One of the best things you can do for yourself as a parent-to-be is understand the physical and mental aspects of newborn sleep and prepare yourself for the differences from adult sleep. There are many books on the market which explain the reasons why newborns sleep the way they do which you may want to read for more in-depth information. In summary of those books (as I am not a sleep expert nor a doctor, so the books are all I have to go on), however:
1) While newborns sleep around 16-18 hours out of every day, this sleep is broken into stretches of 2-4 hours around the clock. Newborns do not have a concept of day versus night until their day-night sleep rhythms mature at 6 weeks. According to the pediatrician I see a newborn's longest stretch of sleep is 4 hours. If you wake your newborn to eat at the 3 hour mark during the daytime you can preserve this 4 hour sleep for nighttime.
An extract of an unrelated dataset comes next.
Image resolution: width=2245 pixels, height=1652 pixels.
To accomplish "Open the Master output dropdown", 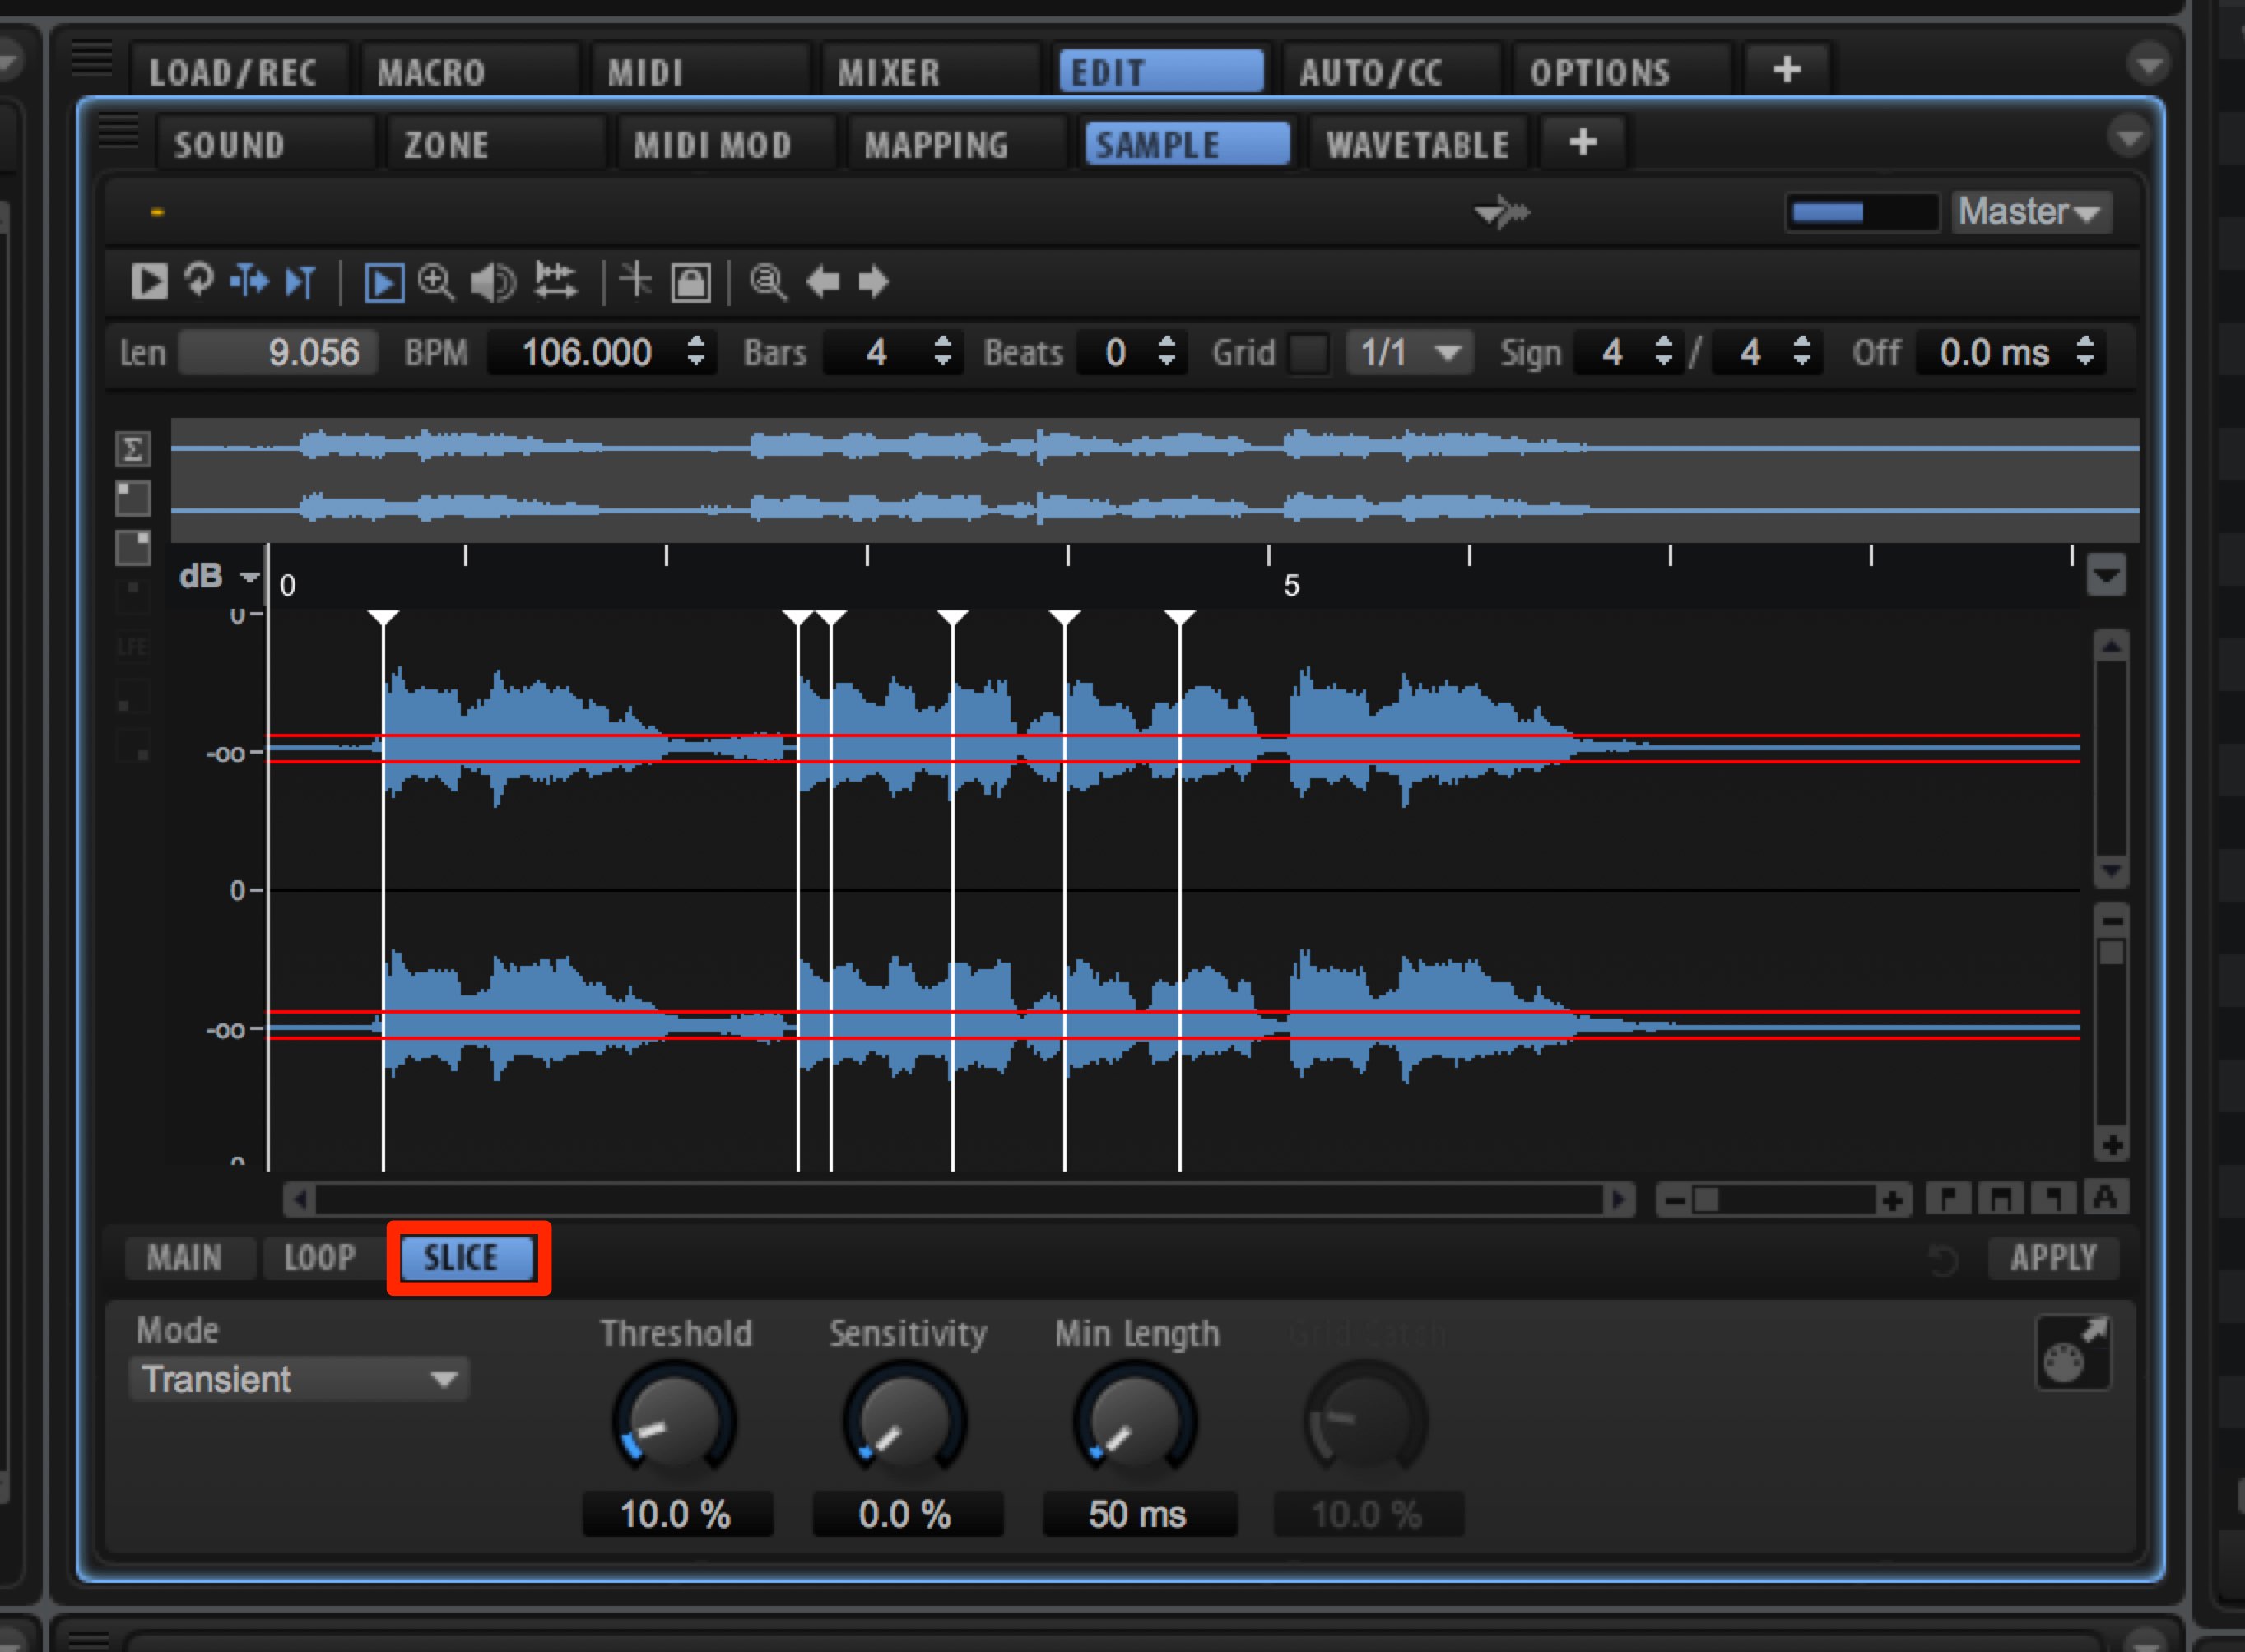I will [x=2031, y=212].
2) Newborns first fall into light, active sleep. This period of light and active sleep lasts for 15-30 minutes. This is why a new parent might get a newborn to sleep and then be surprised to find that the baby wakes up instantly on being put down. Between 3 and 4 months this pattern will change and the baby will fall into a deep sleep at the first part of the sleep cycle.
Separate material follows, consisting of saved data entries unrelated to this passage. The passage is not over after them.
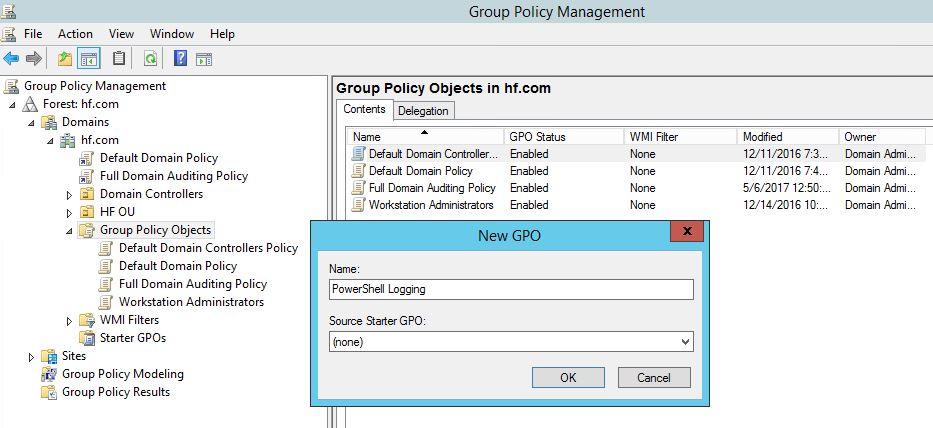Click the Forward arrow toolbar icon
Viewport: 933px width, 428px height.
pyautogui.click(x=33, y=58)
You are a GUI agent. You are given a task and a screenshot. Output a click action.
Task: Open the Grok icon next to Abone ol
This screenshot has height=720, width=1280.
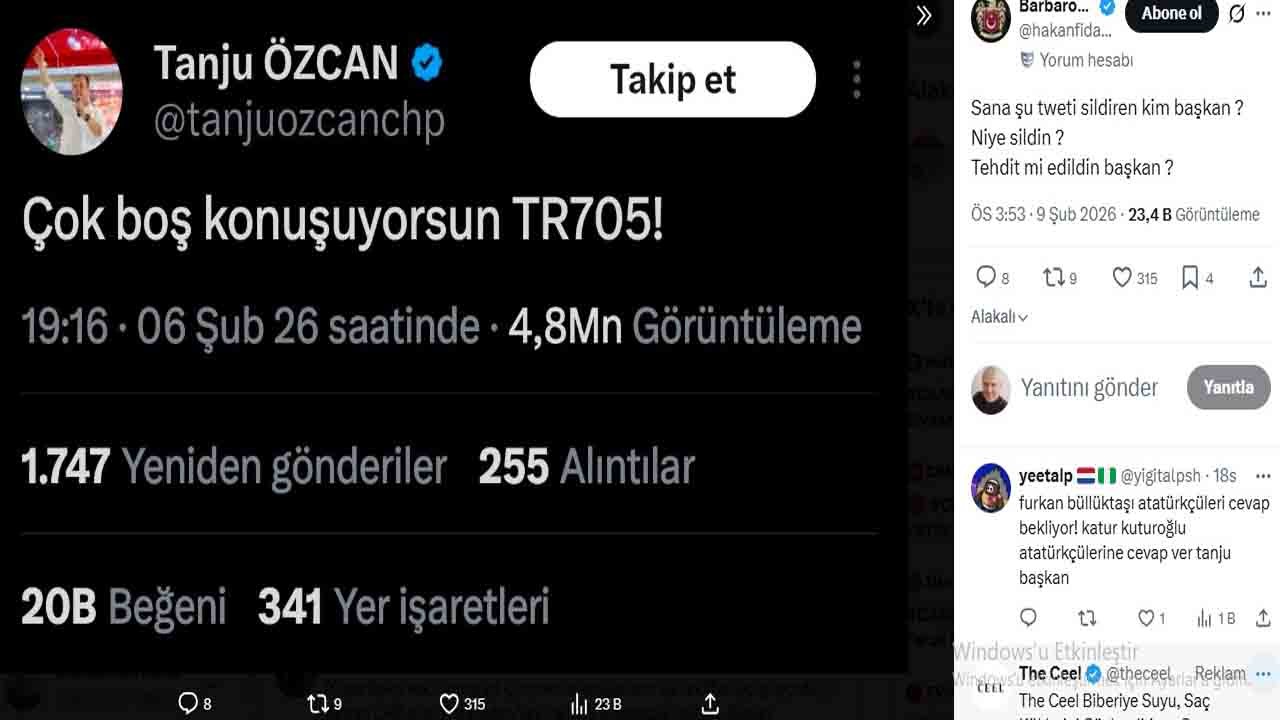pos(1237,14)
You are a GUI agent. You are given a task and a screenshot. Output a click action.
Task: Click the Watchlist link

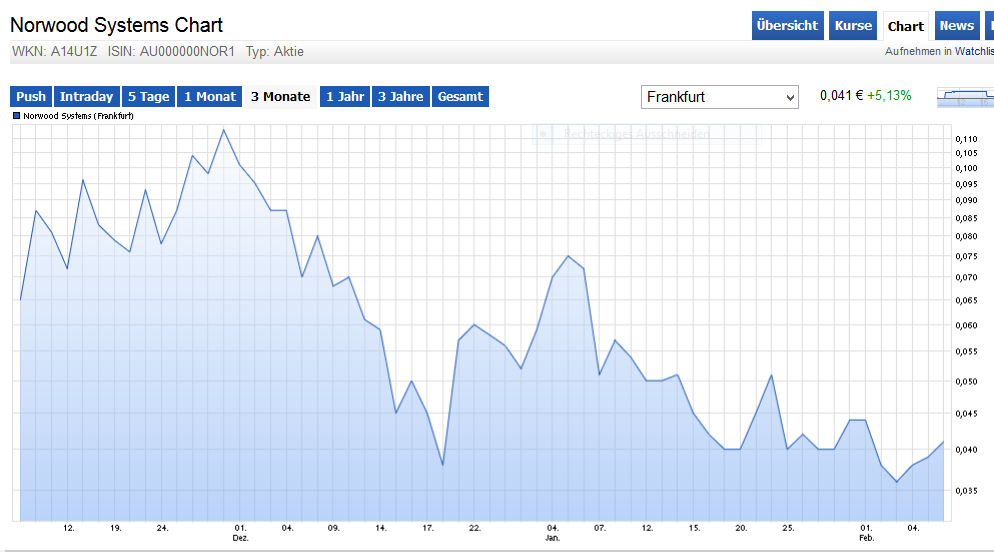939,51
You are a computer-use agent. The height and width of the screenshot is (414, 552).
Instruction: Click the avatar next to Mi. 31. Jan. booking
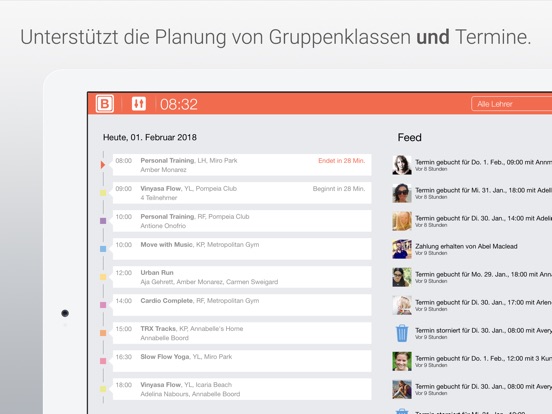point(402,193)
3) An infant sleep cycle lasts about 45 minutes as opposed to an adult 90 minute sleep cycle. Half of this time is spent in REM sleep and half in non-REM. Non-REM contains 4 stages of sleep: drowsiness (eyes may be open), light sleep, deep sleep, and very deep sleep. In those 45 or so minutes babies will cycle from 1 to 4, then back to 2, then REM. That's a lot of time not spent in deep sleep.
4) Babies vary wildly in their sleep personalities. Some newborns have a very difficult time learning to sleep, some seem to have been born to do it. And even a good sleeper early on may "wake-up" in the 3-6 week range and become more difficult. Work with your baby on sleep, don't expect to change him or her.
Newborn sleep is very difficult, but thankfully the newborn phase is short.